What does this PR do?

The gated-delta-net forward only used the cached recurrent state when seq_len == 1. For any multi-token forward with a populated cache (e.g. chunked prefill continuation or speculative-decoding verification), it fell through to chunk_gated_delta_rule(initial_state=None), silently restarting the linear layers from zero and ignoring the prefill state.

This breaks the causal-LM invariant that the logits at position i must not depend on whether later tokens are batched into the same call — position 0 of a 16-token verify forward ended up differing from the corresponding single-token cached decode, collapsing to high-frequency context tokens and destroying speculative-decoding correctness.

Add a use_cached_chunk path that, when has_previous_state is true and seq_len > 1:

  • reads the cached conv_state / recurrent_state,
  • prepends the conv context onto the chunk input so the causal conv sees the correct left-context,
  • drops the prepended context from the output,
  • passes the cached recurrent_state as initial_state to chunk_gated_delta_rule.

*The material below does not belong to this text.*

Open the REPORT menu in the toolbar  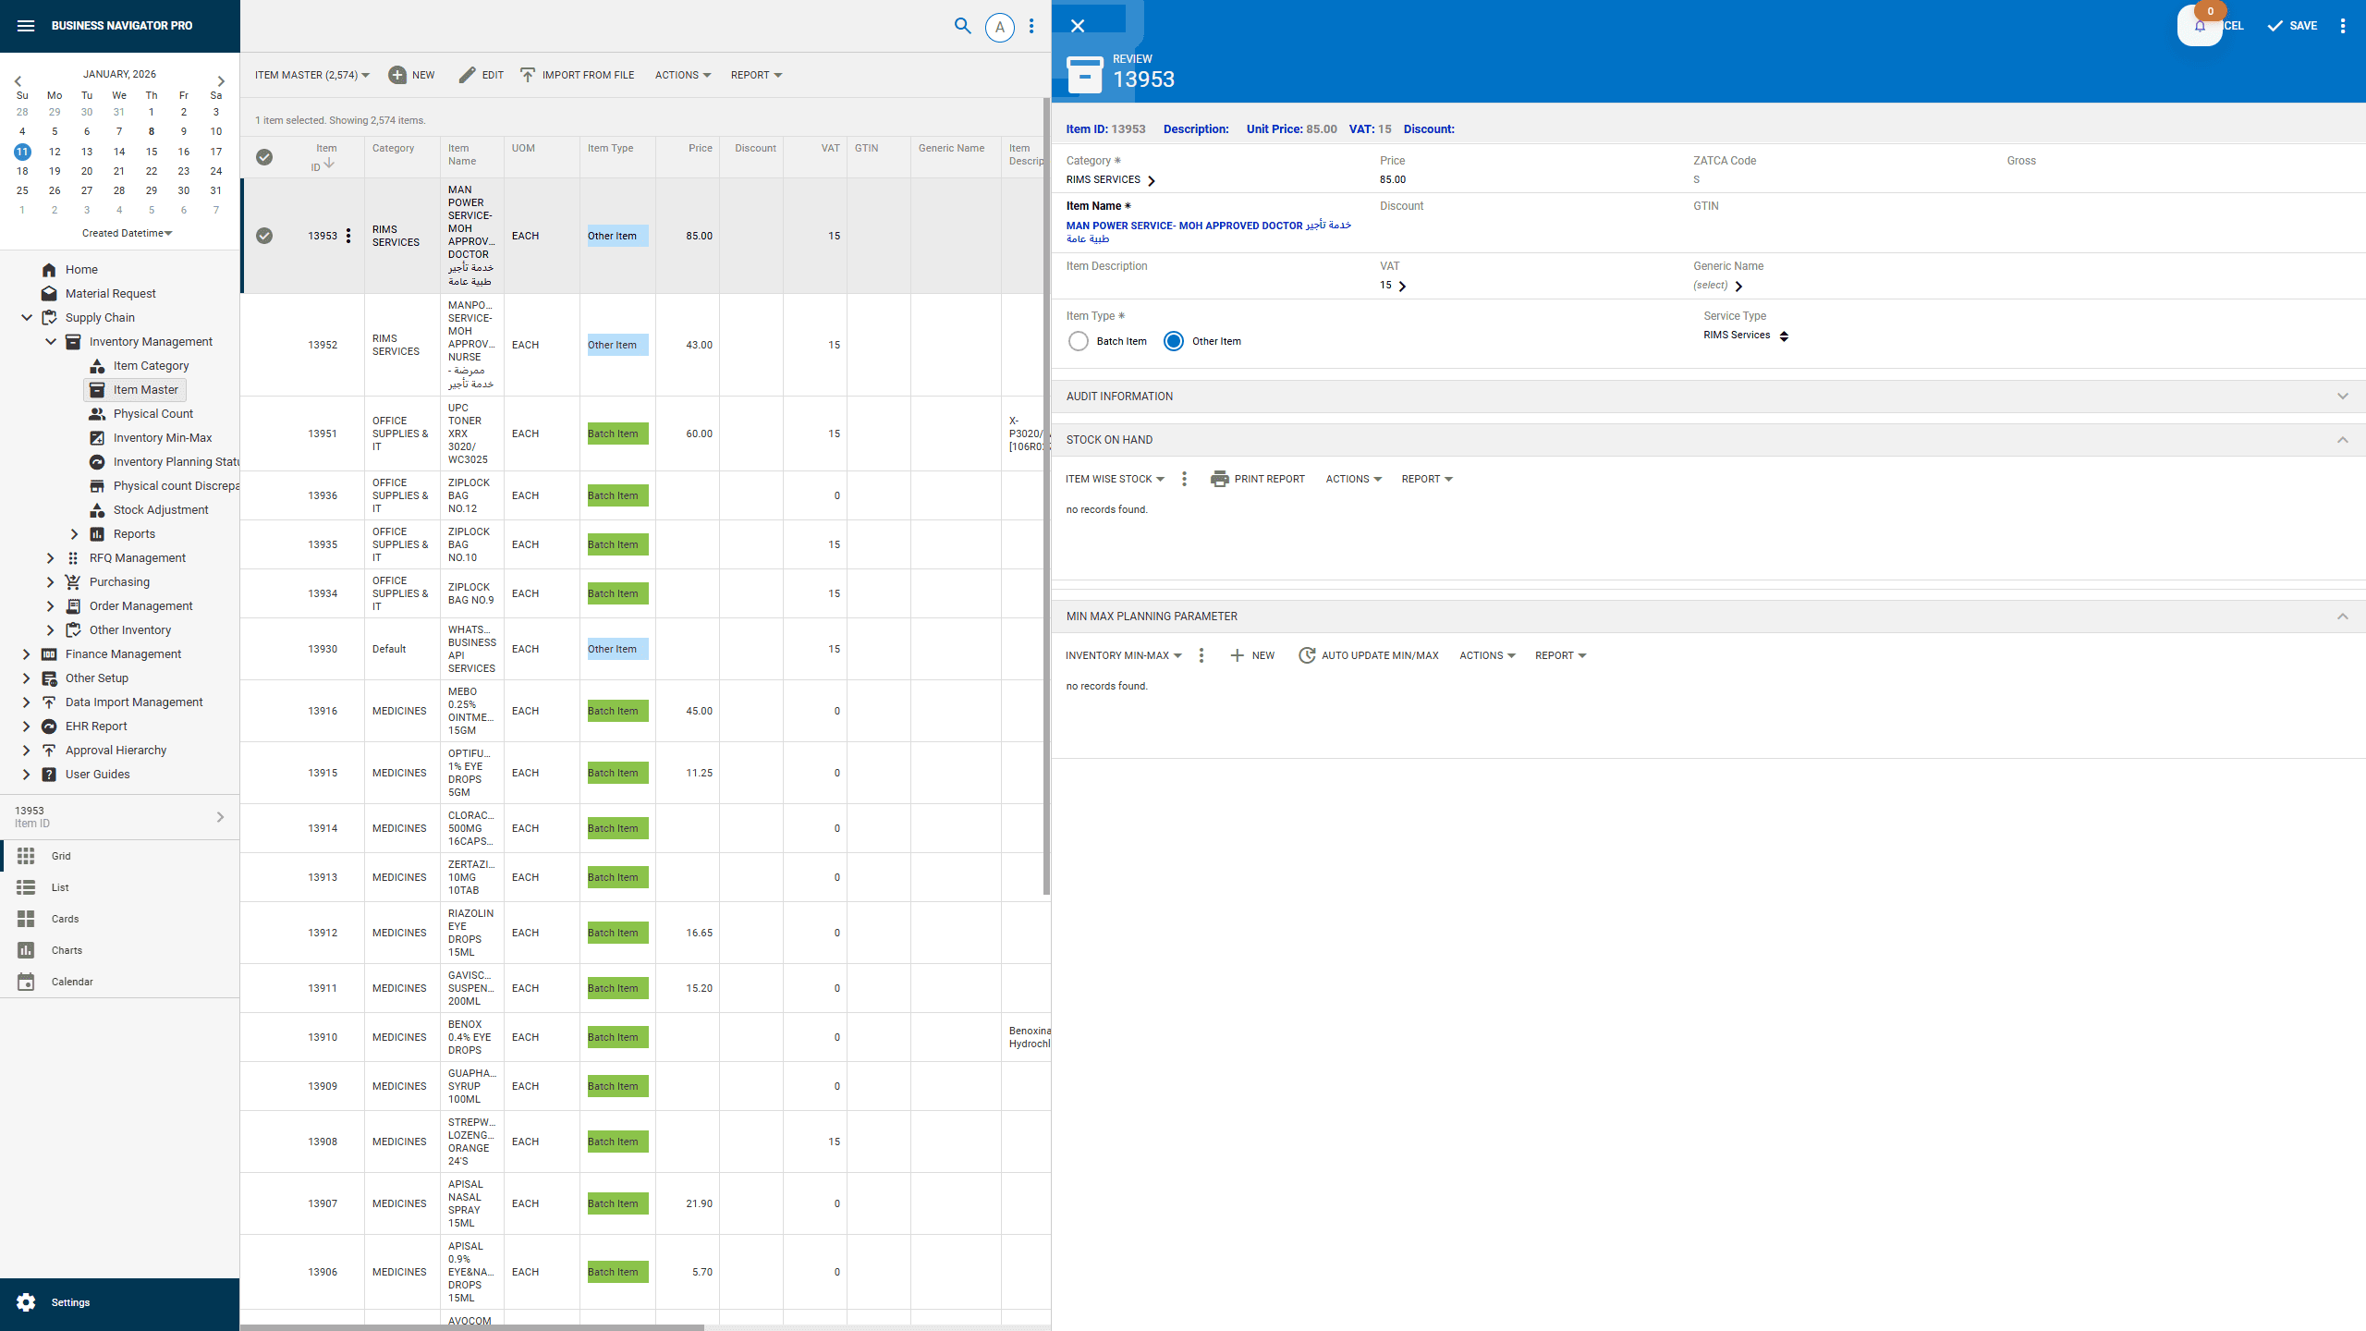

The same fix propagates to qwen3_5_moe via the modular system.

Add a unit test that compares the first-position output of a multi-token cached forward against the single-token cached forward on the same token and cache. Without this fix the mismatch is 100%.

Fixes # (issue)

Code Agent Policy

The Transformers repo is currently being overwhelmed by a large number of PRs and issue comments written by
code agents. We are currently bottlenecked by our ability to review and respond to them. As a result,
we ask that new users do not submit pure code agent PRs at this time.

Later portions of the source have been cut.